# Born too soon at 21 weeks (pprom, long)



## tansy24

My son Oliver was born July 19th 2011 at 21 weeks. He was with us for a little over an hour before he passed away. I've had 2 early miscarriages before him, so once we got to 12 weeks, and then to 20 weeks, we really felt like everything was going to be ok. However on July 18th I was woken up out of sleep by severe cramping. When I went to go to the bathroom, at first I thought I might have wet myself since I was leaking. Once I got there I realized it was probably my water breaking. I timed the cramps I was having as my husband drove me to the hospital and they were coming up 5-7 minutes apart. 

Once we got to the hospital they checked and said my water had NOT broken (oh how I wish i had known those strips can be wrong!) and sent me for an ultrasound. The ultrasound still showed plenty of water around Oliver, however my cervix was completely thinned and dilated. They checked again at that point and realized that my water had broken and that it was just a slow leak. They told me that because it was so early there was nothing they could do, and since my water had broken and the risk of infection was high, they wouldn't give me drugs to prevent contractions.

We spent the night in the hospital trying to come to terms with what was happening and the next morning Oliver was born.
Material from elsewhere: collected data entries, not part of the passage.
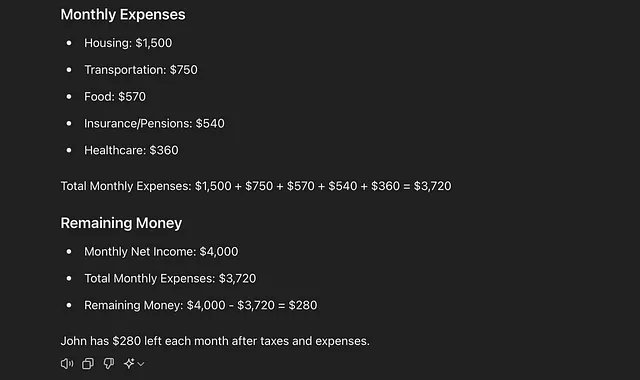640x380 pixels.
Task: Click the bullet dot beside Monthly Net Income
Action: [69, 251]
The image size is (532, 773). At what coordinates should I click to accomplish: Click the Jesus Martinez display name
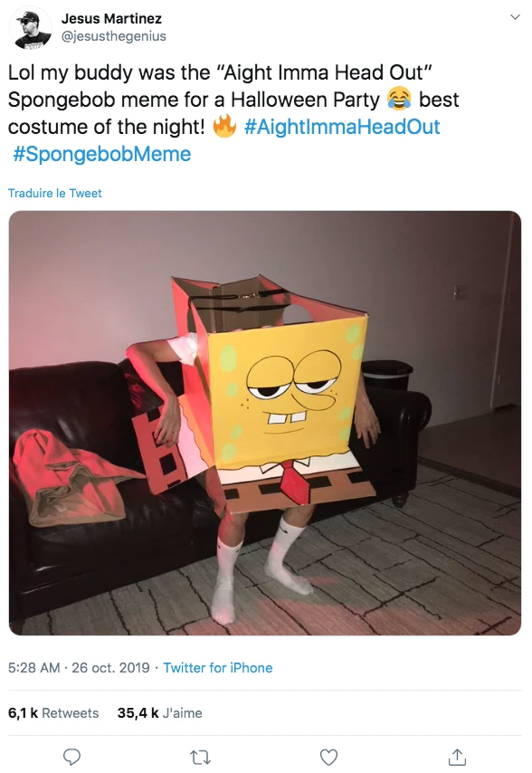[x=111, y=19]
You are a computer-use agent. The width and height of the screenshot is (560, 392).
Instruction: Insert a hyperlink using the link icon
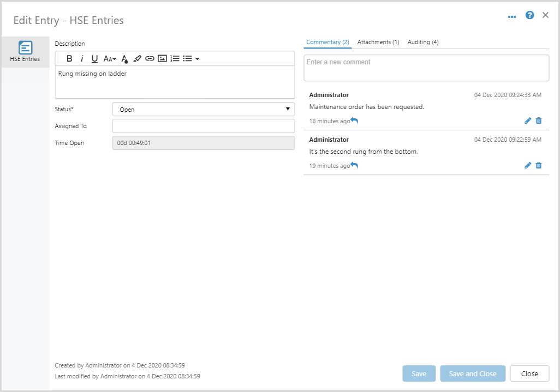(x=150, y=59)
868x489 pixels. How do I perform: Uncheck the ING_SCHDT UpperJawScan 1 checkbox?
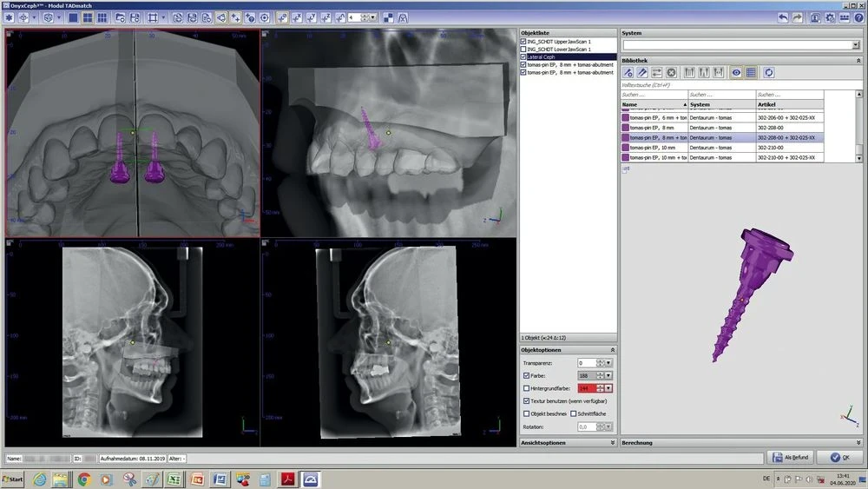pyautogui.click(x=523, y=42)
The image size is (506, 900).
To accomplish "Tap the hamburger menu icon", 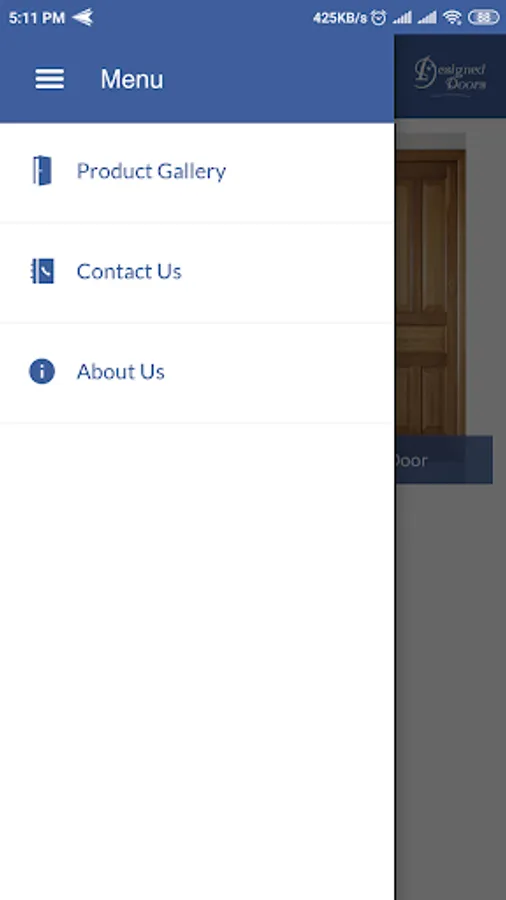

We held him and cried over him, he was bigger than they were expecting at 1lb 3 ounces. They had told us to expect no more than 15 minutes with him, but he was a fighter and stayed with us a little over an hour.

After about 20 minutes of holding him my placenta was refusing to come out and I was hemorrhaging so I had to leave my baby and husband and be taken for an emergency d&c. They also had to give me 3 pints of blood. By the time I came back he was gone, however they let us have the rest of the night with him to say goodbye.

I'm still in shock at how fast it all happened, and right afterwards I had every test under the sun done to try to find out what happened. I did have a very bad SCH around 8 weeks, however it had resolved by 12 weeks. There is still a chance it weakened his amniotic sack I was told. They don't believe I have an incompetent cervix, and while there were signs of infection in the testing they did on the placenta, they don't know if it came before or after my water broke. They also don't know if I went into labor first and my water broke, or if it broke and that put me into labor. I wish science could give us more answers, it seems like a lot of people who have gone through this get told by dr's that they aren't really sure exactly what went wrong.

After HSG's, genetic testing, and MRI's all came back okay, they gave us the go ahead to try again, with the promise of monitoring a future pregnancy much more closely.


----------



## Hellylou

I am so sorry for your loss. It is such a terrible trauma to lose a baby this way, and so suddenly and inexplicably. And the fact you lost 2 before this...life is so very unfair.

We are all here to talk, and welcome you to this part of the forum, although it is so sad that you have had to join us. 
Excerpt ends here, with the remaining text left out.